Write each entry out again verbatim, pictures excluded.

○ ○ ○ ○ ○

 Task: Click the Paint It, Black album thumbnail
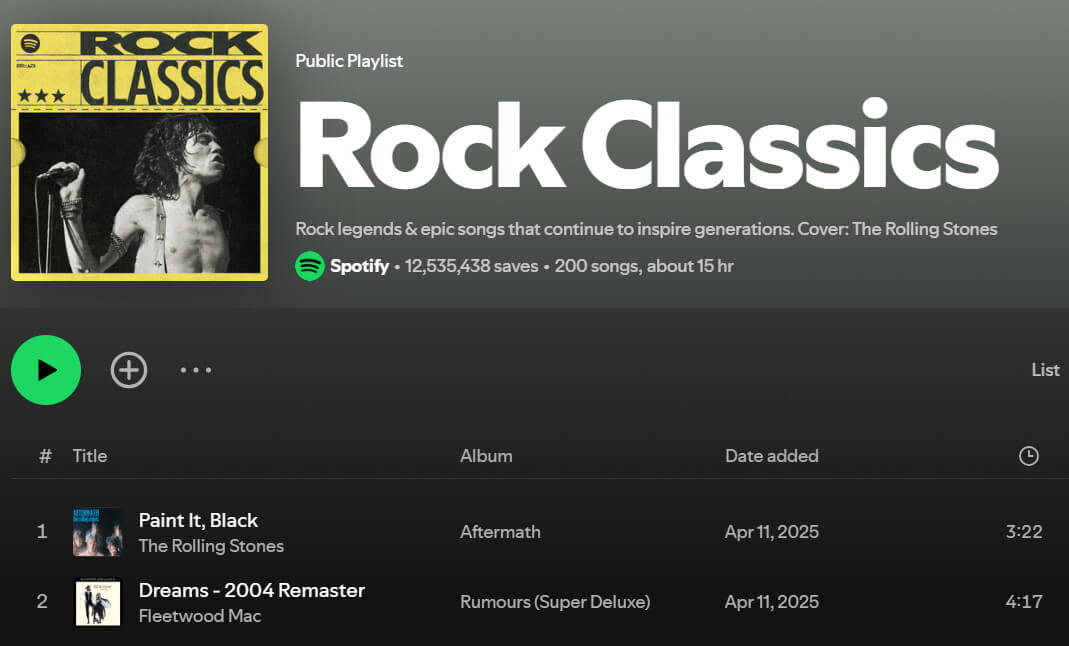[98, 532]
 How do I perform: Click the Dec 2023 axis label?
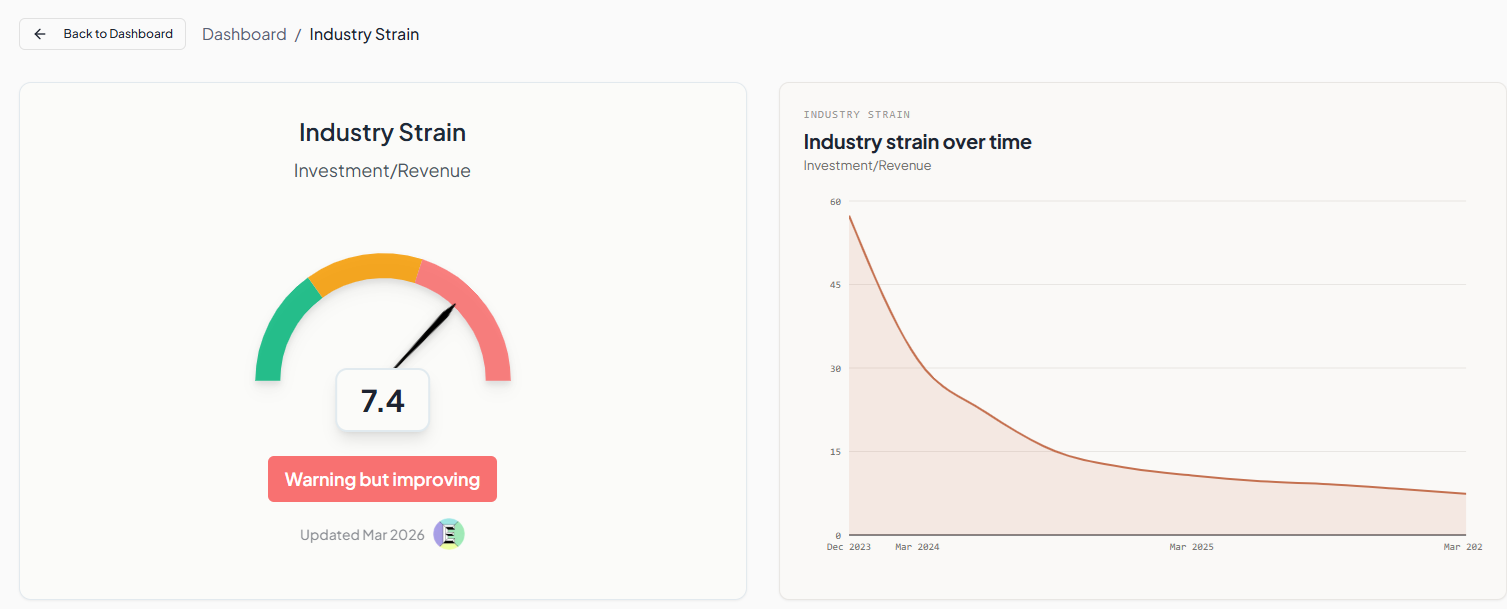click(849, 547)
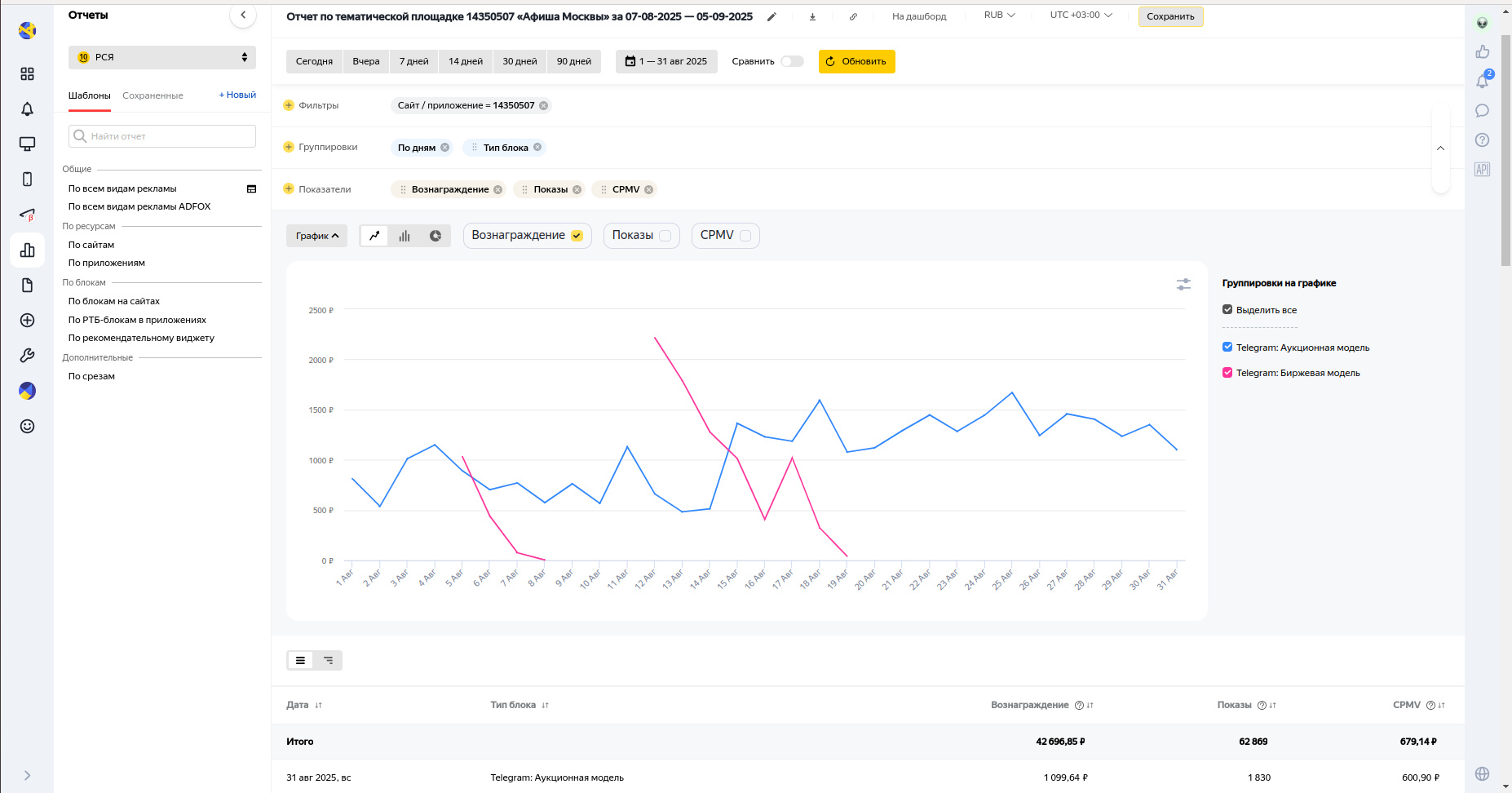The width and height of the screenshot is (1512, 793).
Task: Select the line chart view icon
Action: 374,236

○ ○ ○ ○ ○

**Task result**
 Task: Click the Paint It, Black album thumbnail
[98, 532]
 How do I perform: Click the Dec 2023 axis label?
click(849, 547)
The width and height of the screenshot is (1512, 793).
Task: Select the line chart view icon
Action: 374,236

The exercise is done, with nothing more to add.